I’m not an engineer, but I noticed alot of the bridges had a huge middle section blown apart. The rest of the bridge should’ve fallen down, right? What’s holding up the bridges to account for the middle being gone?



  1. John Connor says:

    I loved the movie too – and I’m having a debate over Bane’s role in the film – from my point of view Bane is at least equally a mastermind as Talia. He’s not some henchman – the way he talks, how he calls shots and honestly just any scene that he’s in doesn’t seem to be micro-managed by Talia. They are both initiated and no henchman or stupid person is going to take out Batman. Her revelation as a villain at the end is not the same as automatically being the mastermind of everything. The movie doesn’t explain that.

    In the comics though, Bane is a genius. He taught himself multiple languages, philosophy and built his intelligence comparable to the top experts leading in whatever fields of study he undertook. And that’s not all.

  2. mynerdypony says:

    Hi John, thanks for the comment!

    I think the Bane character could’ve been handled different. I keep hearing about how intelligent he is in the comics but I feel like that wasn’t translated in the movie. When Talia was revealed as the villain she was given a monologue to explain how she got to the point where she was holding the detonator for a bomb and had a knife in Batman’s body. Then she looked at Bane and simply said his crime was loving her. To me, that lessened his impact in the movie.

    I do agree that she wasn’t micro managing him and I guess that’s why I was confused by their roles. At first thought it seemed they were working together, but once Catwoman quickly disposed of Bane and then Talia marched on to continue her destruction it seemed like Talia was given the upper hand of being a villian and not Bane.

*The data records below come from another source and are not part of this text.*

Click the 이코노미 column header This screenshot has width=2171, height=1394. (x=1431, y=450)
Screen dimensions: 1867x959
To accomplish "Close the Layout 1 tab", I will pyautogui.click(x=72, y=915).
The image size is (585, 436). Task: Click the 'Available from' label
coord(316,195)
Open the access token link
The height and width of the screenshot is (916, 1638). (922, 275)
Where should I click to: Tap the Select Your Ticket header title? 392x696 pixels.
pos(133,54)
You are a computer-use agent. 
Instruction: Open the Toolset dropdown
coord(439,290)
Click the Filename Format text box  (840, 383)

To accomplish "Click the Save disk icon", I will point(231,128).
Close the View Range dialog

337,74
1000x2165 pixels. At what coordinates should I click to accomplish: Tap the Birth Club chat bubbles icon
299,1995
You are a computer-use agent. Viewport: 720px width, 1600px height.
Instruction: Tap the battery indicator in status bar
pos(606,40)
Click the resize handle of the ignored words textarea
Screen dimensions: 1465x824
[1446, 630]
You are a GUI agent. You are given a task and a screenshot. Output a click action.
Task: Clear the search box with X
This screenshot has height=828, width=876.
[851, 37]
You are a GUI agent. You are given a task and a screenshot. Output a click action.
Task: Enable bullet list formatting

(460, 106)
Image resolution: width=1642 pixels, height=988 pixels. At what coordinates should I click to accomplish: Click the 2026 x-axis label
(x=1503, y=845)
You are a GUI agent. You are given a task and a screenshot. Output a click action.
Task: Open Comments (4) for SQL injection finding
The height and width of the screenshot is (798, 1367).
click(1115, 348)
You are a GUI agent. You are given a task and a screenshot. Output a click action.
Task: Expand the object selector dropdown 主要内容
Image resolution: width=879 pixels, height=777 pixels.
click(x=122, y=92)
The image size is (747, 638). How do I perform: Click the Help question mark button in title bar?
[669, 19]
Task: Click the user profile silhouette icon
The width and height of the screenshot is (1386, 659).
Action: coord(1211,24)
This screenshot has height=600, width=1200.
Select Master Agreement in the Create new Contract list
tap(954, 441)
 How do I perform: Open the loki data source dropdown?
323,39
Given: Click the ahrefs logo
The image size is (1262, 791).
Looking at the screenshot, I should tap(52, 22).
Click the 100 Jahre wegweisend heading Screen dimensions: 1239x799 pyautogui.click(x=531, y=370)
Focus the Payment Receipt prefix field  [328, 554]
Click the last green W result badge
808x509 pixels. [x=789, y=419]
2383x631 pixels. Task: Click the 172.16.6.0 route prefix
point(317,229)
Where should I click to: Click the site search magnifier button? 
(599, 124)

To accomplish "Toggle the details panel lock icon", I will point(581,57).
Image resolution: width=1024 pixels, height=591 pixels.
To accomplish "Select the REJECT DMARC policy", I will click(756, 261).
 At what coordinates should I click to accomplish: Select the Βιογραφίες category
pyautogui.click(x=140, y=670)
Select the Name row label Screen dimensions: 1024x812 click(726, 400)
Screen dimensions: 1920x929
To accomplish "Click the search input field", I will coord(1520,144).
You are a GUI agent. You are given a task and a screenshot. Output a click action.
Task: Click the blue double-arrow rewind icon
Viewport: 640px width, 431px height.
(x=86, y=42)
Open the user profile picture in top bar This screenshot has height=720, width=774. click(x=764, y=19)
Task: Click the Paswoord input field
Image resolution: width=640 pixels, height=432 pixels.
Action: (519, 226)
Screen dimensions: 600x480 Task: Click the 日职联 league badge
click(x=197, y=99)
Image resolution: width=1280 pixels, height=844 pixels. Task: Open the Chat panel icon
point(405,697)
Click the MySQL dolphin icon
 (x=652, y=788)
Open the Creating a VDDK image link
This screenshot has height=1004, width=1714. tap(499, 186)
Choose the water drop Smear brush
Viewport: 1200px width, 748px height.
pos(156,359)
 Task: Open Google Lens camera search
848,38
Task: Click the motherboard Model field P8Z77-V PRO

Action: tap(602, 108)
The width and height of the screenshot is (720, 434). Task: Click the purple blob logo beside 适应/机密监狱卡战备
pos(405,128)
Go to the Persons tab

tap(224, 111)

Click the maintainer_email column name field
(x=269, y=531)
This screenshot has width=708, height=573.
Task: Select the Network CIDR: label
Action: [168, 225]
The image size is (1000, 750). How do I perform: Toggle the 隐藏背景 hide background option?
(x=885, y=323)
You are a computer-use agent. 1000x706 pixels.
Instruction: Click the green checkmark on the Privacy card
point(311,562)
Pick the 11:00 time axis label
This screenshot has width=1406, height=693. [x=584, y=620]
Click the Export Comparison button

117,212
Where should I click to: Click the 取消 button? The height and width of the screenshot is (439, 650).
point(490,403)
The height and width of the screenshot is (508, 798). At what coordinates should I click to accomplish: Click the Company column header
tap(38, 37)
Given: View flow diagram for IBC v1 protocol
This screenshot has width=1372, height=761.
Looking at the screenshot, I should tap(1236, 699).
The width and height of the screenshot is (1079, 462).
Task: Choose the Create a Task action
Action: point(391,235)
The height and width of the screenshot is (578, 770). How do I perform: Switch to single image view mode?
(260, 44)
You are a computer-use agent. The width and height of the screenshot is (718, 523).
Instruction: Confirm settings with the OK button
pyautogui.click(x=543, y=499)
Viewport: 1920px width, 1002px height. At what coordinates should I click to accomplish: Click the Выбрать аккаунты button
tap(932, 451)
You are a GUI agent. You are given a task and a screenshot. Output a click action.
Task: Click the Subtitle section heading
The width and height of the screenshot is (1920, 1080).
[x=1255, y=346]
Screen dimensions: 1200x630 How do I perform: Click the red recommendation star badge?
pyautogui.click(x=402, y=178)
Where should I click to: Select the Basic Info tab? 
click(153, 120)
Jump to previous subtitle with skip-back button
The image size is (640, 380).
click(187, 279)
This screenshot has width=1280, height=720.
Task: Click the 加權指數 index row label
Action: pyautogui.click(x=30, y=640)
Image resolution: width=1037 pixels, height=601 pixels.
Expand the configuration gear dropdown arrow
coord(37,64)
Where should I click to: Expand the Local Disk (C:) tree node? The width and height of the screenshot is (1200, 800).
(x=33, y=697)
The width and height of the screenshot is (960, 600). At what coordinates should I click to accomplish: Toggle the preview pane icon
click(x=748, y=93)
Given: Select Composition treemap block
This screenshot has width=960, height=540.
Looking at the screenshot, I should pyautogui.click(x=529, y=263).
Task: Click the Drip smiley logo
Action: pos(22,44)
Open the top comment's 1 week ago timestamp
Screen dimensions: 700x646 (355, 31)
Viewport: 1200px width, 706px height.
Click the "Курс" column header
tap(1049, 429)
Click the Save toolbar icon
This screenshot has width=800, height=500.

    Am I thinking about this too much? My head hurts! -_-

    • John Connor says:

      No, you probably like movies as much as I do, more or less, so this is normal; you’re not thinking too much but I’m sure your head hurts.

      Everything you said to me is almost spot-on. As a movie effect, the Talia reveal made it feel like Bane was less of a villian, but as a movie effect. Not that movie effects don’t matter in a movie but if you think about all situations, actions, etc. you come back to the conclusion that Bane is just as mastermind as Talia. That’s just me, but watch it again and as you watch Bane, try and tell yourself he’s just a extraordinary henchman. The bastard is SMART just listen to him. That is mostly what I can say that puts his ‘lesser villain role’ effect into question after the Talia reveal.

      As for her actions after the Talia reveal; I think that’s what was supposed to happen after a reveal like that, you can’t just have a shocker surprise and have that surprise person not be relevant.

      If you have other thoughts let me know because I’m talking about this with a friend of mine and he has Heath Ledger’s balls in his mouth. People just keep hating on this movie.

      I wish we could ask Christopher Nolan, wouldn’t that solve everything?